Member of the Wisconsin State Assembly from the Chippewa County district
- In office January 4, 1915 – January 6, 1919
- Preceded by: Thomas W. Bartingale
- Succeeded by: Thomas W. Bartingale

Personal details
- Born: April 6, 1857 Jackson County, Wisconsin, U.S.
- Died: April 19, 1944 (aged 87) Woodmohr, Wisconsin, U.S.
- Resting place: Bloomer City Cemetery, Bloomer, Wisconsin
- Party: Republican
- Spouse: Alice (died 1945)
- Children: 2
- Occupation: Farmer

= Western Woodard =

20th century American politician

Western Woodard (April 6, 1857 – April 19, 1944) was an American sheep farmer and Republican politician from Chippewa County, Wisconsin. He was a member of the Wisconsin State Assembly during the 1915 and 1917 sessions. The town of Woodmohr, Wisconsin, was named in his honor.

==Biography==
Western Woodard was born April 6, 1857, near Melrose, Wisconsin. As a child, he moved with his family to a farm outside the village of Bloomer, in Chippewa County, Wisconsin. For several years, he was employed as foreman of the Mississippi River Lumber Company's logging operations on the Chippewa River, where his father worked as a contractor for the company. He also operated his own farm, specializing in pure bred sheep.

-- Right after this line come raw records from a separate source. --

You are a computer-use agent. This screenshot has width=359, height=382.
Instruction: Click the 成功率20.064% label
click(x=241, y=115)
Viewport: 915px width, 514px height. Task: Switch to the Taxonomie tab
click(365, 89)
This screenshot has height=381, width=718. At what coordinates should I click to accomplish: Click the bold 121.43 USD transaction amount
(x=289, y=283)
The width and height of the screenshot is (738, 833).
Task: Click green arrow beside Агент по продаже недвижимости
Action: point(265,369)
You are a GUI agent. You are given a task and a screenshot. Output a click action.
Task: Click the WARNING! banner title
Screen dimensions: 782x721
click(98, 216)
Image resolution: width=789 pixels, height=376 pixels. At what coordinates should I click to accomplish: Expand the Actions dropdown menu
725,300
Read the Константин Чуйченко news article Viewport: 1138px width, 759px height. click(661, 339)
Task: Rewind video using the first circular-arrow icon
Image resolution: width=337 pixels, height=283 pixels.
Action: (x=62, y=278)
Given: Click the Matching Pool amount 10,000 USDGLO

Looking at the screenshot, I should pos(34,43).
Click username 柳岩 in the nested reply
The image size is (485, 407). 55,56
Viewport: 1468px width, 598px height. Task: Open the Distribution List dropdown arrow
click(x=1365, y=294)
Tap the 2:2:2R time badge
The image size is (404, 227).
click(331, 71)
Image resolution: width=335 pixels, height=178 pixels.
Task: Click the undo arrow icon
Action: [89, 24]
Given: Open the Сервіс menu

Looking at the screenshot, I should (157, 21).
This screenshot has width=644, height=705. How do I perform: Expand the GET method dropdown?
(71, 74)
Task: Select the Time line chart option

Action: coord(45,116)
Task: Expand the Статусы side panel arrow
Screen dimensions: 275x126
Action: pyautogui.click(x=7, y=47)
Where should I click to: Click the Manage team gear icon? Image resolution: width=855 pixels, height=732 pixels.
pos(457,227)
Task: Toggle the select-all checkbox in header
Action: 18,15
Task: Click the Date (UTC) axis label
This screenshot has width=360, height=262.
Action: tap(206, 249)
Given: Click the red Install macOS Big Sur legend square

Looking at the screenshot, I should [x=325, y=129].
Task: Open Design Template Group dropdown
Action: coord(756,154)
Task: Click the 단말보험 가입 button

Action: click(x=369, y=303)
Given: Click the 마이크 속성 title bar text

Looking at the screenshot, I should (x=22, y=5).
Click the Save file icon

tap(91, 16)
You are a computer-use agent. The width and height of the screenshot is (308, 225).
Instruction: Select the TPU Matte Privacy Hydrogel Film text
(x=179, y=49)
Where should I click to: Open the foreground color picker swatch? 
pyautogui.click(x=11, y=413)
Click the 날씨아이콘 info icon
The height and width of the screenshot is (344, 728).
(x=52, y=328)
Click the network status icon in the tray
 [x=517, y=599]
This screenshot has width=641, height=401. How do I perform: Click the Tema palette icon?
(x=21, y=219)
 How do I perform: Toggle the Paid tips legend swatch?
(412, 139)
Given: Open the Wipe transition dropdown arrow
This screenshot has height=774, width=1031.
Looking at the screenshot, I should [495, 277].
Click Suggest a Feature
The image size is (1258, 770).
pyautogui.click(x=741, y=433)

He became involved in local politics with the Republican Party of Wisconsin, and was elected chairman of the town of Bloomer, and also served at least four years as chairman of the Chippewa County Board of Supervisors.

In 1914, he ran for the Republican nomination for Wisconsin State Assembly in the Chippewa County district, launching a primary challenge against Republican incumbent Thomas W. Bartingale, and prevailed with 58% of the vote in the primary, and went on to defeat Democrat Otto Friege in the 1914 general election. He was re-elected in 1916, but in 1918, he faced another primary against his 1914 opponent, Thomas W. Bartingale. This time Bartingale prevailed, and went on to succeed Woodard in the 54th Legislature.

==Personal life and family==
Woodard's father, Thomas C. Woodard, was an enlisted volunteer in the Union Army through most of the American Civil War. He was promoted to the rank of sergeant, serving in Company F of the 25th Wisconsin Infantry Regiment, and witnessed the surrender of Robert E. Lee.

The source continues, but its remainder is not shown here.